Once you’ve finished at Castle Hill, you can head down into the centre of the city, the bulk of which is on the Pest side of the Danube. Much of the historic area has been listed as a World Heritage Site, and I would recommend heading to at least these three main sights.

Hungarian Parliament

If there is one building that Budapest is known for, it’s the stunning Hungarian Parliament, that sits by the Danube on the Pest side of the city. It was opened in 1902 and has 691 rooms.

From the outside, it’s the jagged edges, thin towers, and large red dome that define its shape. Architecturally, it’s a mix of neo-Gothic, neo-Romanesque, and neo-Baroque styles.

Hungarian Parliament, Budapest

There are so many interesting details about the Hungarian Parliament Building, which is the world’s third-largest national assembly building and is decorated with more than 40 kilograms of gold.

You can go on a guided tour to see some of the inside of the building but it would be worth booking in advance to guarantee a spot because (unsurprisingly) they are very popular.

The Hungarian Parliament Building is open at these times:
January to March: 08:00 – 16:00
April to October: 08:00 – 18:00
November to December: 08:00 – 16:00

A standard ticket is 12,000 HUF (US$34.75).

St Stephen’s Basilica

The Hungarian Parliament is one of the two tallest buildings in Budapest, at 96 metres high. The other is the nearby St Stephen’s Basilica, the most important church in the country. It’s no coincidence they are the same height – it’s to show the balance between church and state.
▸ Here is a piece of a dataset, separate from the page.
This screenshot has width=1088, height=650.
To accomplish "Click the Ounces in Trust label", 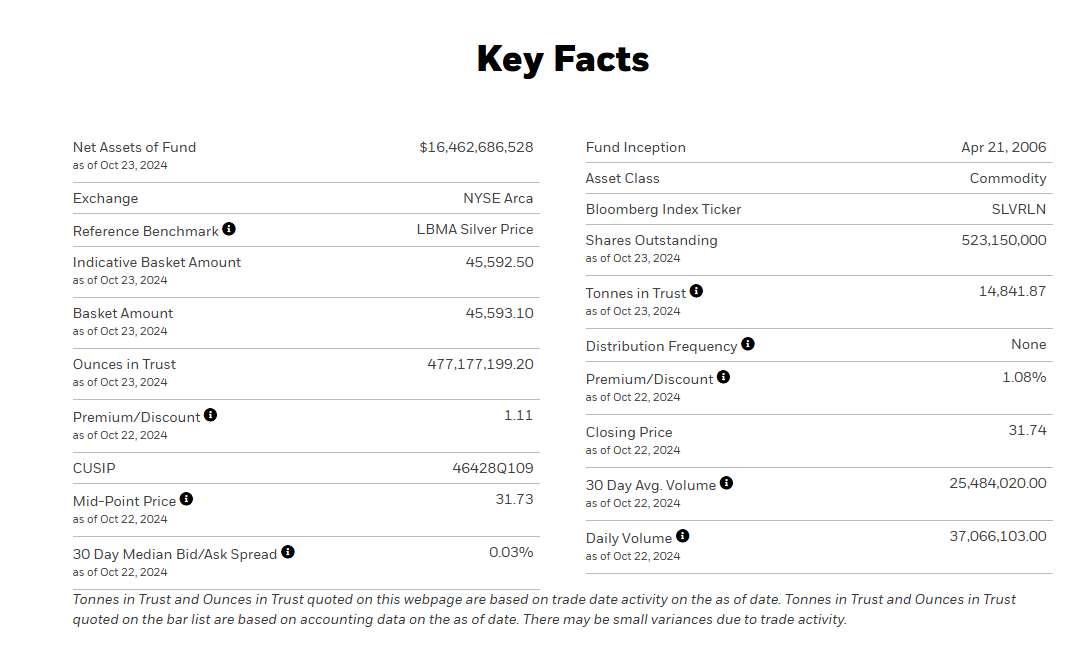I will (124, 364).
St Stephen’s Basilica is relatively new, having only been opened in 1905, and is designed in the neo-Classical style. The interior is richly decorated, in particular the interior of the impressive dome.

St Stephen's Basilica, Budapest, Hungary

Named after the first king of Hungary, St Stephen’s Basilica has his mummified right hand in a reliquary. Along with the impressive altar, there are lots of artworks like statues and paintings to see inside the church, most by Hungarian artisans.
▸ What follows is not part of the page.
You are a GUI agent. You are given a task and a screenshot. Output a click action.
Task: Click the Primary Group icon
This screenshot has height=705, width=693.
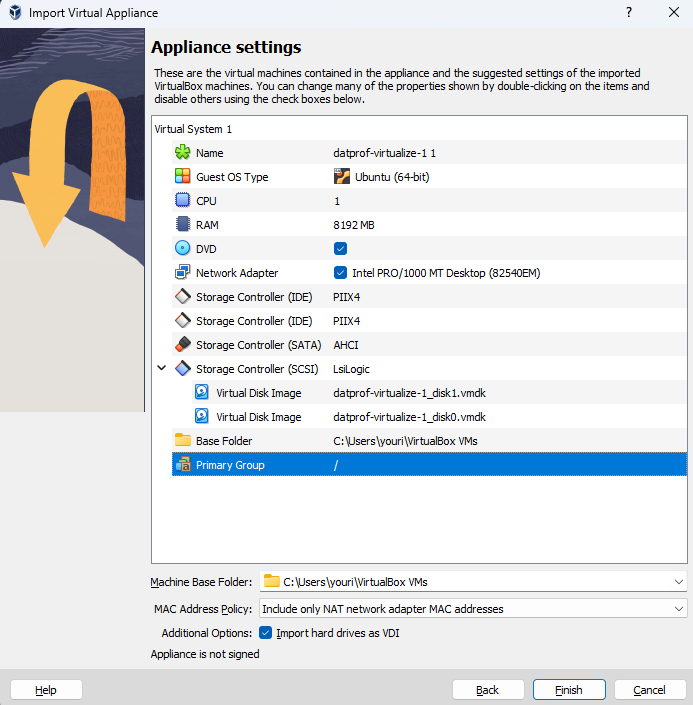(182, 465)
St Stephen’s Basilica is open Monday to Saturday from 09:00 – 17:45, Sunday from 13:00 – 17:45

A standard ticket is 2,300 HUF (US$6.70) and concession is 1,700 HUF (US$4.95).

Great Market Hall

For something different – but still also an important part of the city’s heritage – make sure you visit the Great Market Hall (also known as the Central Market Hall).

Opened in 1897, this is the oldest and largest indoor market in Budapest, designed with beautiful steel columns that create plenty of space beneath the roof, which is decorated with colourful tiles.

Great Market Hall, Budapest, Hungary

The Great Market Hall is a bit touristy, so don’t expect to find cheap prices (in fact, foreigners will quite likely get ripped off if you’re not careful).

But this is still a place locals definitely come to do their shopping and eat at the market stalls, so I recommend grabbing lunch or a snack while you’re here.

The Great Market Hall is open at these times:
Monday: 06:00 – 17:00
Tuesday to Friday: 06:00 – 18:00
Saturday: 06:00 – 15:00
Sunday: Closed

Entrance is free.


I’ve already mentioned the two big museums that are found in Buda Castle, but they’re not the only institutions that are worth seeing here. Some of the other museums in Budapest will show you different sides of the city, from the arts to the horrors of war.

Museum of Fine Arts

The Museum of Fine Arts is the sister museum to the Hungarian National Gallery, and it’s not really clear at first what the difference between them is, because the collections have moved between the two over the years.

But since the Museum of Fine Arts reopened in 2018 after a massive renovation, its focus has been on earlier pieces – before 1800, to be exact.

The Hungarian collection from the 11th century onwards includes media like paintings, sculptures, and tombstones.

There are also works from European masters like Raphael, Francisco Goya, and Albrecht Dürer. And there’s even a good display of Ancient Egyptian artefacts.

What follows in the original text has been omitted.